Desde esa vez tiene prohibido acudir al 118 de la calle Jesús Solórzano. Solo pasa y pasa y la ve y le recuerda su trauma, la tristeza por no encontrar a Cecilia.
EL CAMBIO
Nadia Berrelleza señala que ha decidido aceptar que el caso de su hermana sea investigado por autoridades federales. Asegura que hay muchas pruebas que implican a Guadalupe Padilla y al dueño de la casa. Cree que ya es tiempo de darle un giro al expediente.

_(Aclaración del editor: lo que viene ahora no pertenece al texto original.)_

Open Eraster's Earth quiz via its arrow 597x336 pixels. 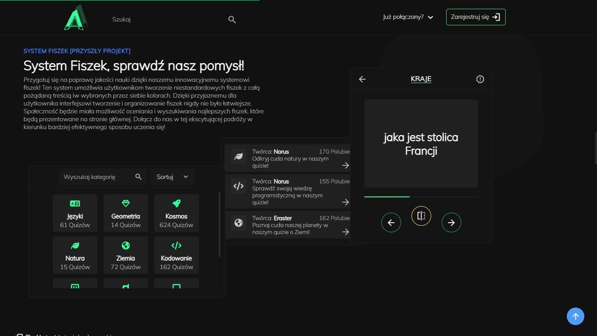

“Yo voy a la Fiscalía (General del Estado) y me tratan muy bien, el detalle es que no pasa de lo mismo. No pasa de un buen trato, de amabilidad. No pasa de eso, de un buen trato. Eso no me interesa, me interesa que investiguen y den con mi hermana”.
Está segura que la casa o el dueño guarda la clave de todo. Solo es cosa de que las autoridades se decidan a investigar.

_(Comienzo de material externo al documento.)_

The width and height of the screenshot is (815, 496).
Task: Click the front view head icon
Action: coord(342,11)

“Y si el caso de mi hermana pasa al orden federal, daríamos con una línea grande. Hay que apretarlos. Siento que hay un hilito y el hilito es el dueño de la casa. Es un hilo rojo en esa casa… El señor trae un mundo atrás”.
MARÍA CRISTINA
La tercera historia que llega hasta la casa de El Toreo es la de María Cristina Pérez Salas, estudiante universitaria y originaria de Mexicali. Aquí cabría su historia. El archivo periodístico dice que Cristina vino de vacaciones a Mazatlán.
Se buscó a su madre, pero prefirió reservarse los comentarios.
“Cecilia y Cristina no se conocían. A ellas las presentó Guadalupe”, dice Nadia.
Neivi Rodríguez camina por la acera caliente. Mira las calcas con el rostro de su hijo pegadas en el barandal. Su protesta ha concluido por esta vez, en el primer aniversario de su desaparición. Ha contado otra vez el caso de Juan Carlos. Ha relatado los misterios que guarda esta casa, un punto fijo en el mapa de las desapariciones de este Mazatlán donde las historias empiezan y parecen no terminar.
Neivi está a punto de marcharse. Tiene que ir a buscar, a preguntar. Quien la ve sin conocerla no sabe que aquí, en esta casa, hace un año, desapareció su hijo. Aquí justo en esta casa lo perdió todo.